Here’s how the sample names breakdown:
Sample | Develomental Stage (days post-fertilization) | pH Treatment |
---|---|---|
MG1 | 13 | 8.2 |
MG2 | 17 | 8.2 |
MG3 | 6 | 7.1 |
MG5 | 10 | 8.2 |
MG6 | 13 | 7.1 |
MG7 | 17 | 7.1 |
SBATCH script (GitHub):
#!/bin/bash
## Job Name
#SBATCH --job-name=blastx_metagenomics
## Allocation Definition
#SBATCH --account=coenv
#SBATCH --partition=coenv
## Resources
## Nodes
#SBATCH --nodes=1
## Walltime (days-hours:minutes:seconds format)

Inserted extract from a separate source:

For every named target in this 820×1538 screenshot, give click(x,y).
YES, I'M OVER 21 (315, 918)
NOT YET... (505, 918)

#SBATCH --time=25-00:00:00
## Memory per node
#SBATCH --mem=120G
##turn on e-mail notification
#SBATCH --mail-type=ALL
#SBATCH --mail-user=samwhite@uw.edu
## Specify the working directory for this job
#SBATCH --workdir=/gscratch/scrubbed/samwhite/outputs/20190516_metagenomics_pgen_blastx
# Exit script if any command fails
set -e
# Load Python Mox module for Python module availability
module load intel-python3_2017
# Document programs in PATH (primarily for program version ID)
date >> system_path.log
echo "" >> system_path.log
echo "System PATH for $SLURM_JOB_ID" >> system_path.log
echo "" >> system_path.log
printf "%0.s-" {1..10} >> system_path.log
echo "${PATH}" | tr : \\n >> system_path.log
threads=28
# Paths to programs
blast_dir="/gscratch/srlab/programs/ncbi-blast-2.8.1+/bin"

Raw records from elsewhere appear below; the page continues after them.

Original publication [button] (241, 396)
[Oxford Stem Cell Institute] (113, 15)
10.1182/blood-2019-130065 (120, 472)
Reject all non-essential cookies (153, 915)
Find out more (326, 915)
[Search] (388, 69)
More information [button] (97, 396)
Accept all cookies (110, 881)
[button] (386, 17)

blastx="${blast_dir}/blastx"
# Paths to blastdbs
blastdb_dir="/gscratch/srlab/blastdbs/ncbi-sp-v5"
blast_db="${blastdb_dir}/swissprot_v5"
# Input files
fasta_dir="/gscratch/srlab/sam/data/metagenomics/P_generosa/assemblies"
## Inititalize arrays
fasta_array=()
names_array=()
# Export BLAST database directory
export BLASTDB=${blastdb_dir}
# Create array of FastA files
# Create array of sample names
## Uses parameter substitution to strip leading path from filename
for fasta in ${fasta_dir}/MG*.fa
do
fasta_array+=(${fasta})
names_array+=($(echo "${fasta#${fasta_dir}/}" | awk -F"." '{print $1}'))
done
# Loop through arrays to customize sample names
# and run BLASTx on each FastA
for index in "${!names_array[@]}"
do
# Loops through sample names and appends appropriate treatment to each sample name
sample_name=$(echo "${names_array[index]}")

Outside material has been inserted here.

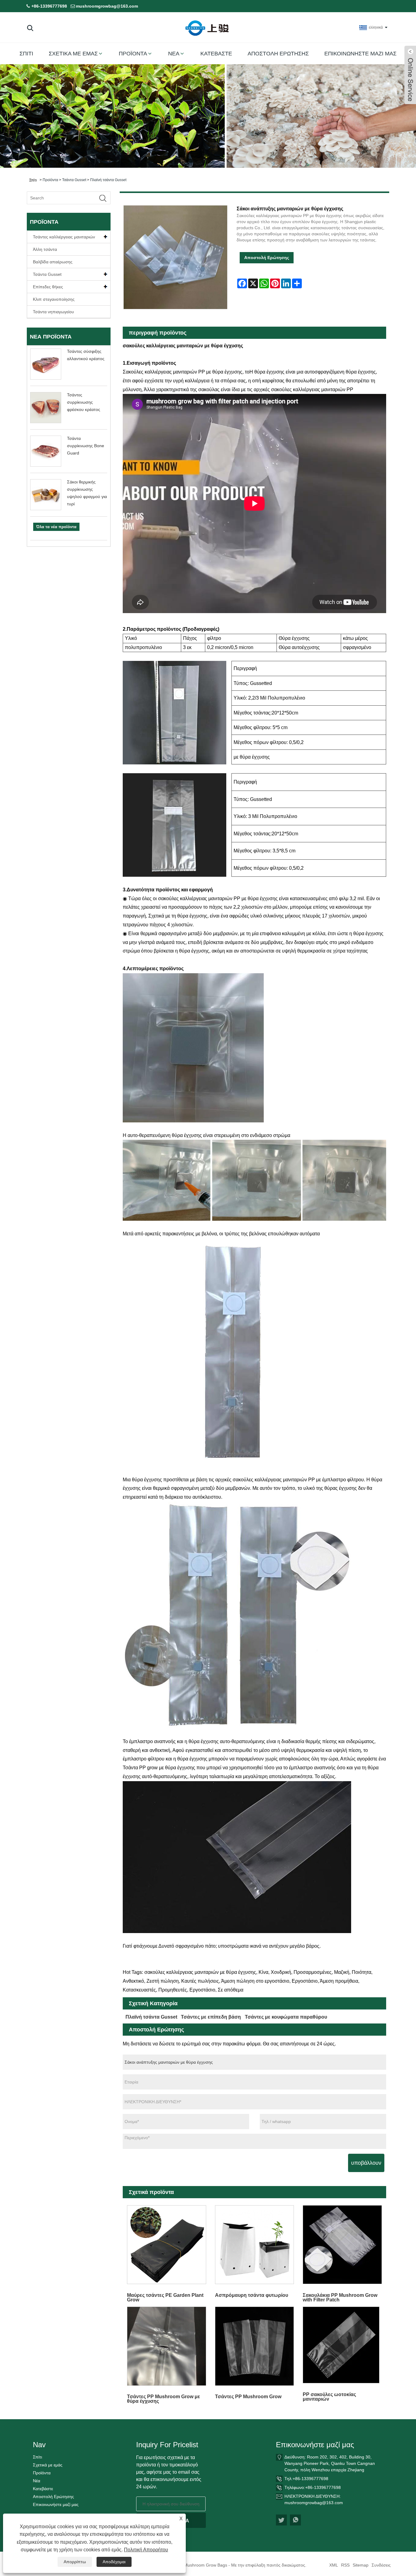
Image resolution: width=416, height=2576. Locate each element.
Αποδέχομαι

if [ "${sample_name}" == "MG1" ] \
|| [ "${sample_name}" == "MG2" ] \
|| [ "${sample_name}" == "MG5" ]
then
sample_name="${sample_name}"_pH82
else
sample_name="${sample_name}"_pH71
fi
# Create list of input FastA files
echo "${fasta}" >> input.fasta.list.txt
# Run BLASTx on each FastA
${blastx} \
-query "${fasta_array[index]}" \
-db ${blast_db} \
-max_hsps 1 \
-max_target_seqs 1 \
-outfmt "6 std staxid ssciname" \
-evalue 1e-10 \
-num_threads ${threads} \
> "${sample_name}".blastx.outfmt6
done
RESULTS
Actually took longer than I thought it would (almost six days - essentially one day per sample):
Output folder:
BLAST output files (Output format 6, plus taxids and scientific names):
I’ll tackle some analysis of this data in a different notebook entry.